Decided you’re not regular after all?    Here are a few tips to consider:

  • Eat plant foods. There is no substitute for real, food-based fiber in our diets, especially fruits, vegetables, nuts, and seeds. Flaxseed and psyllium husks are great natural fiber supplements. Mix them up in a smoothie, stir into yogurt, or blend with a protein shake. Give up the “PseudoFiber” powders you might use as most of them contain artificial colors, flavors, and sweeteners. Be sure to read labels carefully. There are two kinds of fiber in our food:
    • Soluble fiber helps to form a stool (adds bulking). So it’s key for fully-formed BMs and helpful for intermittent loose stools or diarrhea (think of rice, oats, apples in particular)
    • Insoluble fiber helps to move a stool along for easy exit (think of all vegetables, especially leafy greens). This kind of fiber is particularly helpful for constipation.
  • Drink plenty of water. Fiber helps form a stool, but water is what makes soluble fiber work its magic. Think of trying to use a dried out sponge without water. Not very effective. Ideally, sip water throughout the day. Most important, drink a large glass right after rising in the morning. It’s the time of day when we are most dehydrated and most toxic.

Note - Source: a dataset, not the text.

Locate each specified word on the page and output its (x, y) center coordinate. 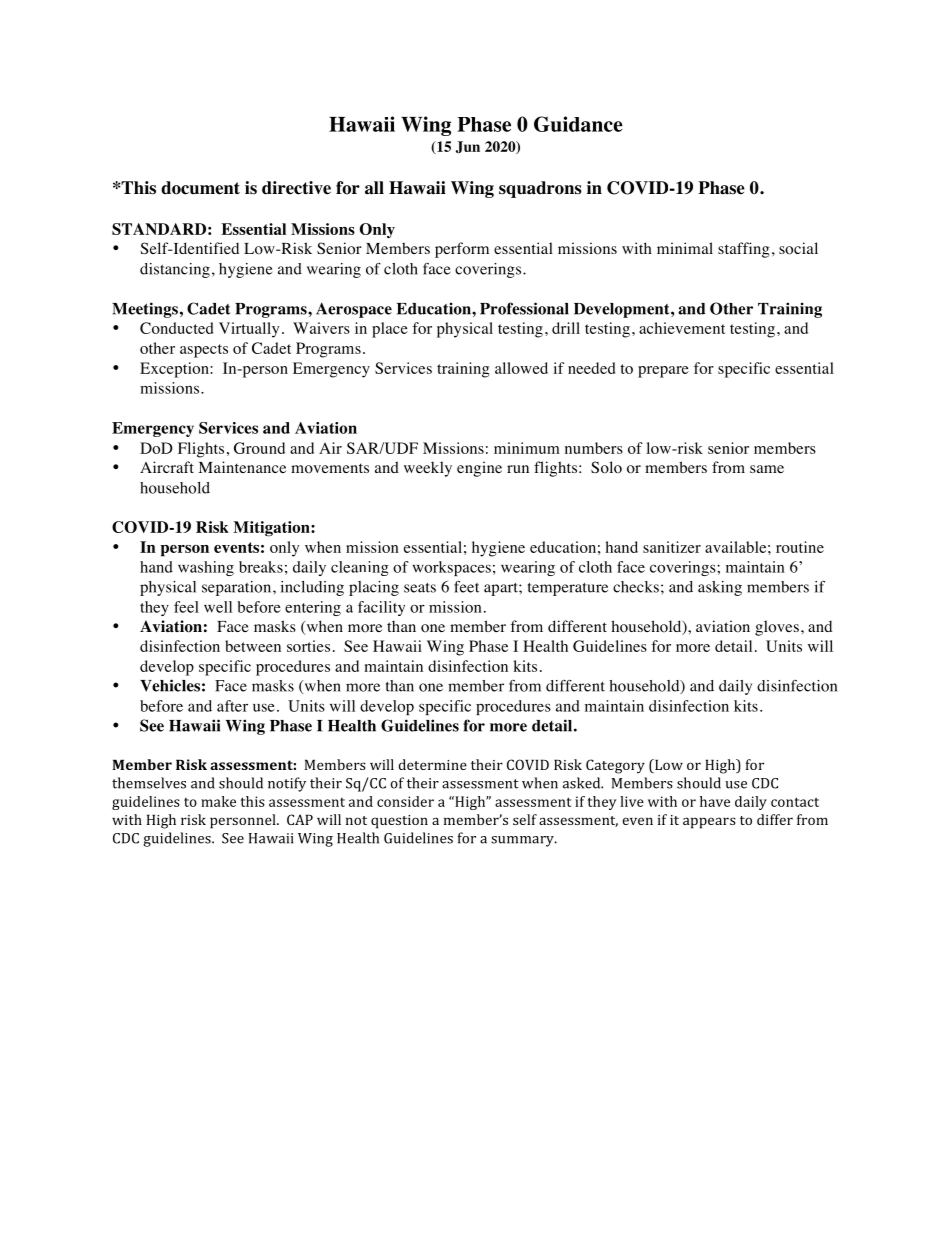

  • Eat plenty of healthy fats. Despite common myths otherwise, fat is not bad for you. In fact, a diet relatively high in healthy fat has been shown to be cardio-protective and helpful for body fat loss. Enjoy foods such as olive oil, coconut oil, avocados, wild salmon, walnuts, almond, pumpkin seeds, and eggs daily. Remember that the best lubrication for pipes is grease; the same is true for your GI pipes. Fat helps to move your stool along.
  • Take a daily probiotic supplement. Our guts are teaming with bacteria, good bugs and bad bugs. I talked about this at length in our Dec. 2010 issue. Sometimes our guts get sluggish due to poor digestion or inflammation in our intestines. Beneficial bacteria help to calm inflammation and move things along. A good multi-strain probiotic is normalizing for the body, so it’s a good idea for either diarrhea or constipation.
  • Take magnesium. Many American are deficient in magnesium. We eat few foods high in magnesium (e.g. halibut, almonds, spinach, cashews, seaweed). Even if we do, the magnesium content in many plant foods has plummeted rapidly since the mid-1900s due to over-farming of the same soil. If you’re constipated, try taking 400 mg magnesium citrate each evening after dinner. See this month’s TMTT letter (at right) for another magnesium idea. Unlike medications which force your body to shove out a stool artificially, magnesium works for bowel movements because it’s what your body naturally uses to move them along in the first place. Many times chronic constipation is just chronic magnesium deficiency. Learn more about the amazing power of magnesium; it’s also great for high blood pressure, acid reflux, muscle spasms, and frequent headaches.

With some simple lifestyle changes, you too can experience the daily joy (and wellness) of bowel movements!